Water vapour-related calculations

There are several different empirical equations in common use to estimate water vapour pressure in air over liquid water or ice. This package implements some of them as well as their inverses, which are useful to compute the dew point. Some ancillary functions help with unit conversion and computation of relative humidity.

Saturation vapour pressure in Pa at four air temperatures in C, over water, computed using Tetens equation (the default method).

water_vp_sat(c(0, 10, 20, 30))

## [1]  610.780 1227.873 2338.023 4242.450

Saturation water vapour mass/volume concentration for air at 20 C, expressed in grammes per cubic meter.

water_vp2mvc(water_vp_sat(20), 20)

## [1] 17.27438

Vapour pressure for 50% relative humidity in air at a temperature of 20 C.

water_RH2vp(50, 20)

## [1] 1169.011

And the inverse computation, RH from vapour pressure in Pa and air temperature in C.

water_vp2RH(500, 40)

## [1] 6.780297

Dew point for air with a water vapour pressure of 3 kPa.

water_dp(3000)

## [1] 24.09167

Reference evapotranspiration

Evapotranspiration is a measure of the water flux between land and atmosphere expressed as millimeters of water per unit ground area and unit time.
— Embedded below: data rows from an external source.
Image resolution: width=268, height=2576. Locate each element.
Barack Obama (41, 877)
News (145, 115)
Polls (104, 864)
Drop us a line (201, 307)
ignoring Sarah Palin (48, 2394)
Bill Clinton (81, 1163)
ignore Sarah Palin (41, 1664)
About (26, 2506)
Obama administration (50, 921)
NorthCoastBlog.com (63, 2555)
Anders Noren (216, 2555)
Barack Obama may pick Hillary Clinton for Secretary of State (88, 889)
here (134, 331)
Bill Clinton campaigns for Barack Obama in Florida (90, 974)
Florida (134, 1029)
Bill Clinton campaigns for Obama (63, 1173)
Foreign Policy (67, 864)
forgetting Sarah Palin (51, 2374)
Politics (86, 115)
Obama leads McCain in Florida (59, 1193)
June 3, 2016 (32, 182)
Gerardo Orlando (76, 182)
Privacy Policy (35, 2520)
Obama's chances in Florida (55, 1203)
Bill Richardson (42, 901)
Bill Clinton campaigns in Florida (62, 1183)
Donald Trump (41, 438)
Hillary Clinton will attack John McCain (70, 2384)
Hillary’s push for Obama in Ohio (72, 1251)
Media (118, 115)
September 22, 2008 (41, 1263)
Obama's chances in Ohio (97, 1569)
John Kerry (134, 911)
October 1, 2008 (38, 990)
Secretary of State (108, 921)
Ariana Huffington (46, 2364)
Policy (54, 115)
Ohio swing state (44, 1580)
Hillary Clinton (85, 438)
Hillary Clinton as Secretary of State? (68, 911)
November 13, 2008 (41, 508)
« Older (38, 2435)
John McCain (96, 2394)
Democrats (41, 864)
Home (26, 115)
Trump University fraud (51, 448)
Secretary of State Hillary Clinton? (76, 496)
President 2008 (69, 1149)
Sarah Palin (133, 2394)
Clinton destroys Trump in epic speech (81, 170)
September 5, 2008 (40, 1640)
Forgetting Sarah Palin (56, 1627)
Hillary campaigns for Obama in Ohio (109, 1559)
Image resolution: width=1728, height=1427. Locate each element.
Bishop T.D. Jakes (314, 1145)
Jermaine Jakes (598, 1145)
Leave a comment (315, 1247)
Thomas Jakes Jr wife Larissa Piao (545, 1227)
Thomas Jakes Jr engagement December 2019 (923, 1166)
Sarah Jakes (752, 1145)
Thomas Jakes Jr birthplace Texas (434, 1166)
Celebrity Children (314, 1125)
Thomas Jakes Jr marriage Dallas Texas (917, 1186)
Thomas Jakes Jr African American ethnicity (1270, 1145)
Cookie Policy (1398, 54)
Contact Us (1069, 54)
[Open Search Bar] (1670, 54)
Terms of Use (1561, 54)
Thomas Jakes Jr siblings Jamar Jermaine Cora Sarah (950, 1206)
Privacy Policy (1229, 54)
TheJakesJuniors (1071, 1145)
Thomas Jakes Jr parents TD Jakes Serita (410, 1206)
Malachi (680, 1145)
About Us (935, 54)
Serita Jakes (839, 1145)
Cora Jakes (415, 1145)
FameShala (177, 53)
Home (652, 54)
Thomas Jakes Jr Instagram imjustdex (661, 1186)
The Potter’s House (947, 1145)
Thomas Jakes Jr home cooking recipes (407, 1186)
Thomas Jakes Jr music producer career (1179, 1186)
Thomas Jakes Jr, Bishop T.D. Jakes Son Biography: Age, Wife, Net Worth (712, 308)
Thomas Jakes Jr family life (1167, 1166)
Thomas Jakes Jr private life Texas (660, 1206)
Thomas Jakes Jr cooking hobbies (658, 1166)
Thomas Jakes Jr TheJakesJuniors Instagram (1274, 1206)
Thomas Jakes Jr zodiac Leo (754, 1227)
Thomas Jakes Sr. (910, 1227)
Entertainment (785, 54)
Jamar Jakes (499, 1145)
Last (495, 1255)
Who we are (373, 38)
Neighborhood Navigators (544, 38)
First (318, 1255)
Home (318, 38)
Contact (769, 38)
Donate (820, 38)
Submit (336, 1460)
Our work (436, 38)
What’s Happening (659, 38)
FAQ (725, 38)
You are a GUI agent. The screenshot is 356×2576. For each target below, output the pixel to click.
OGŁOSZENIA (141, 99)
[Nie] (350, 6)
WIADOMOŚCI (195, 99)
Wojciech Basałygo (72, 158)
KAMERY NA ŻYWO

One millimeter of evapotranspiration or precipitation is equivalent to one litre per square meter. Evapotranspiration is composed of the evaporation from the soil surface and other wet surfaces plus transpiration from plants (water evaporated inside leaves and diffusing as vapour to the outside of leaves). The condensation of dew represents a negative component.

When not measured, evapotranspiration can be estimated based on energy balance and resistances to mass and heat transport. The Penman-Monteith equation is widely used. One special idealized condition is used to compute reference evapotranspiration (similar to potential evapotranspiration but with a standardized formulation by FAO that is widely used in agriculture).

As implemented the computation of the energy balance is done with function net_irradiance() and using the value returned by this function as one argument, reference evapotranspiration is computed with function ET_ref().

r_net <- net_irradiance(temperature = 20, # C
                        sw.down.irradiance = 800, # W / m2
                        water.vp = 1500) # Pa
r_net # W / m2

## [1] 546.8251

ET_ref(temperature = 20, # C
       water.vp = 1500, # Pa
       wind.speed = 4, # m / s
       net.irradiance = r_net
       )

## [1] 0.9448297

This function returns an estimate of reference evapotranspiration expressed in mm / h. Can be used with hourly means for the inputs or more frequent observations. In all cases the result is expressed as an instantaneous water flux rate expressed per hour.

Function ET_ref_day() should be used when the input data are daily meeans or less frequent.